Buchhold und Schwarzerden im Nationalsozialismus
Während der 1920er- und Anfang der 1930er-Jahre setzte Marie Buchhold ihre Arbeit fort, sie unterrichtete, verfasste Aufsätze und ging auf Vortragsreisen. Auch mit der Machtübertragung an die NSDAP 1933 änderte sich dies nicht grundsätzlich, die Schule passte sich relativ schnell an die neuen politischen Verhältnisse an.
Bereits im August 1933 trat Buchhold, gemeinsam mit Elisabeth Vogler und Marta Neumayer, in die NS-Frauenschaft ein.10 1938 wurden die drei Frauen zudem Mitglieder der NSDAP und der NS-Volkswohlfahrt (NSV)11. Sie gingen davon aus, dass sich dieser Schritt nicht auf Dauer verhindern lassen würde, sodass die Leiterinnen entschieden, der Partei entgegenzukommen, um zu verhindern, dass diese die Schule Schwarzerden komplett an sich reißen würde12.

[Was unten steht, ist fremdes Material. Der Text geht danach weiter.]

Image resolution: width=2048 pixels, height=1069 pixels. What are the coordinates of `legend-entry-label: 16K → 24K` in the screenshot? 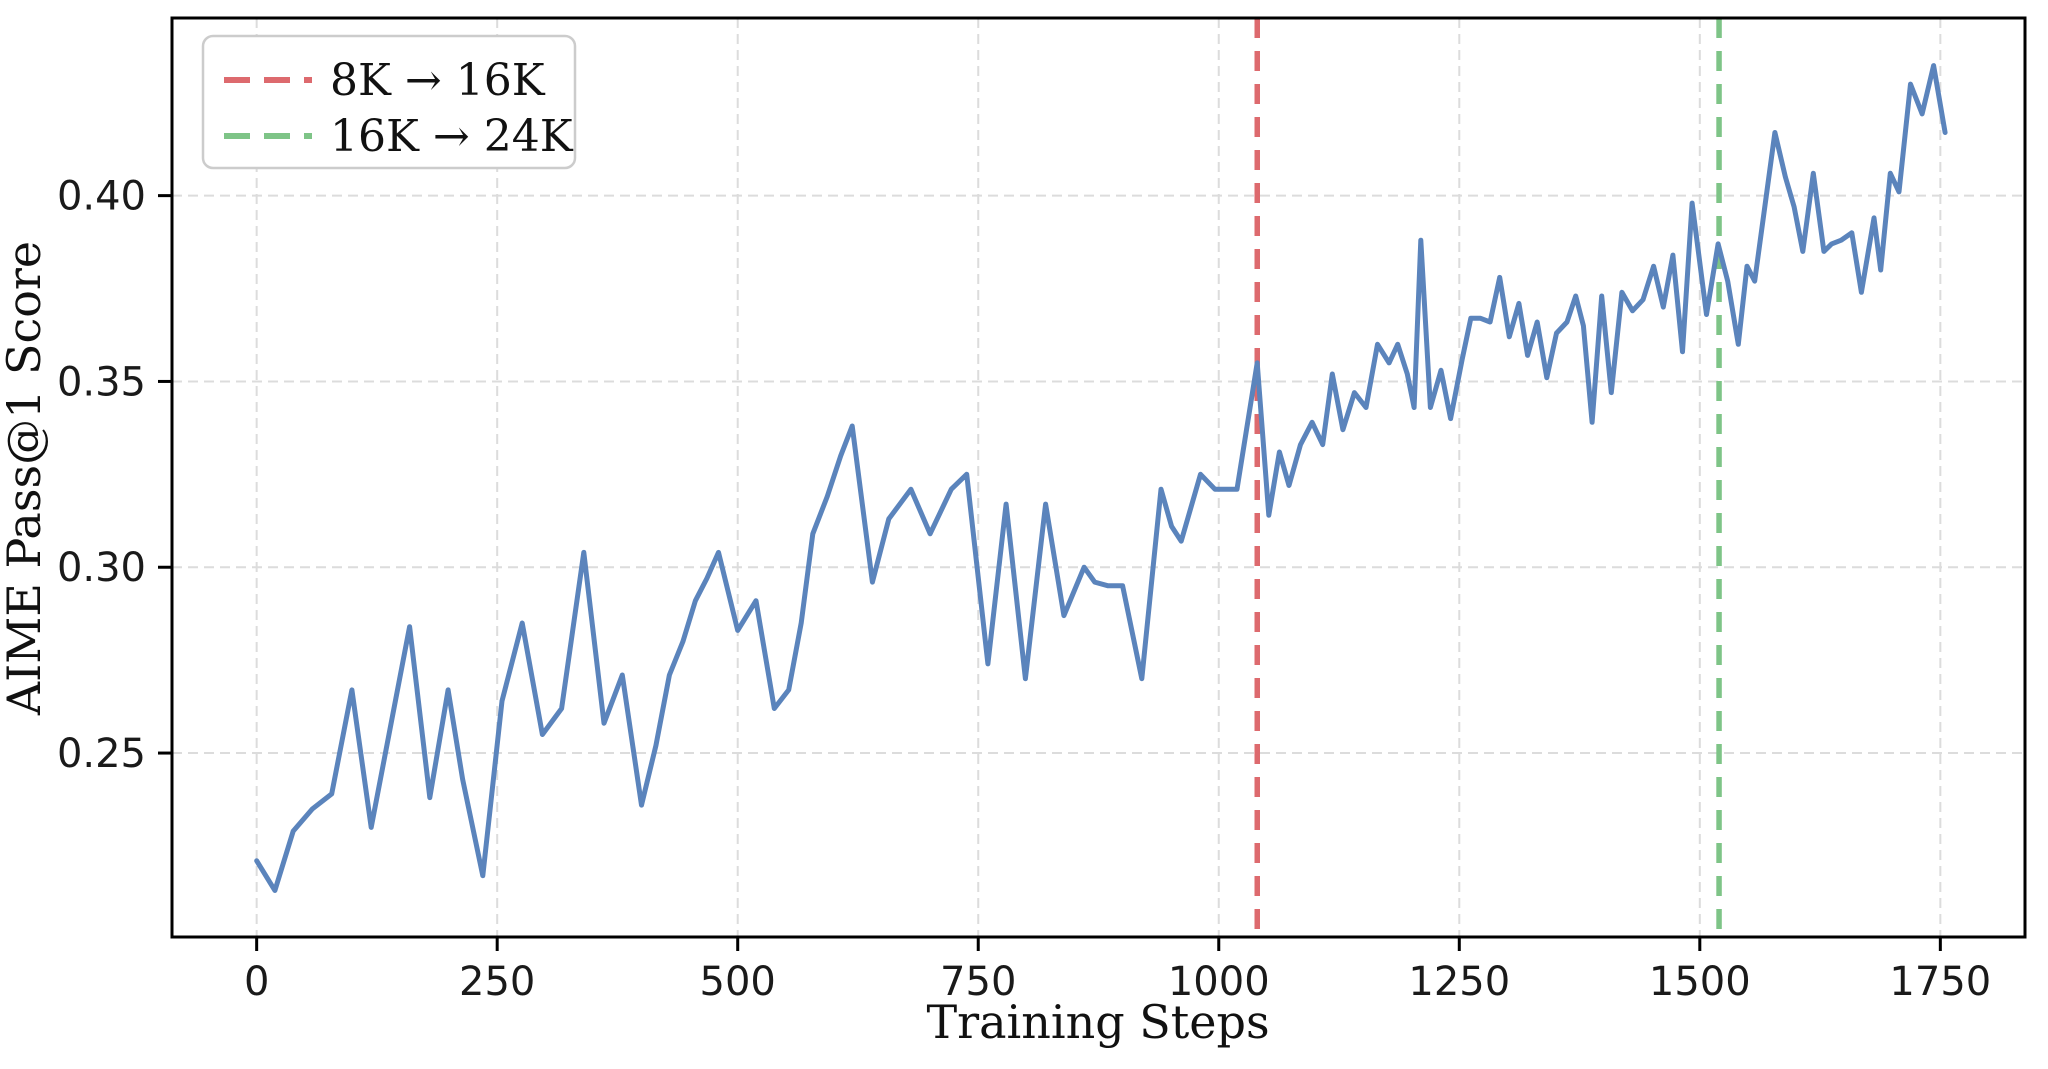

Die Nähe zu Parteiorganisationen bedeutete zudem sowohl finanzielle Sicherheit wie auch Anerkennung der Lehrmethoden.13 Buchholds Mitgliedschaft in der Frauenschaft überstieg die bloße Zugehörigkeit, denn sie wurde bereits 1934 zur Kulturreferentin ernannt und gehörte von nun an zum Kreisstab der NS-Frauenschaft14. In ihrer Rolle als Kulturreferentin lehrte sie in ihren Vorträgen nun auch rassenkundliche Aspekte. So half sie, durch ihre öffentlichen Auftritte die nationalsozialistische Ideologie zu verbreiten. Auch die Lehrinhalte in Schwarzerden wurden dementsprechend angepasst. Zumindest zeitweise wurde ein Anschluss an den Reichsmütterdienst (RMD) überlegt15. Stattdessen wurde die Schule zunehmend in die NSV eingebunden, die immer mehr Angehörige ihres Personals zur Ausbildung in die Rhön schickte.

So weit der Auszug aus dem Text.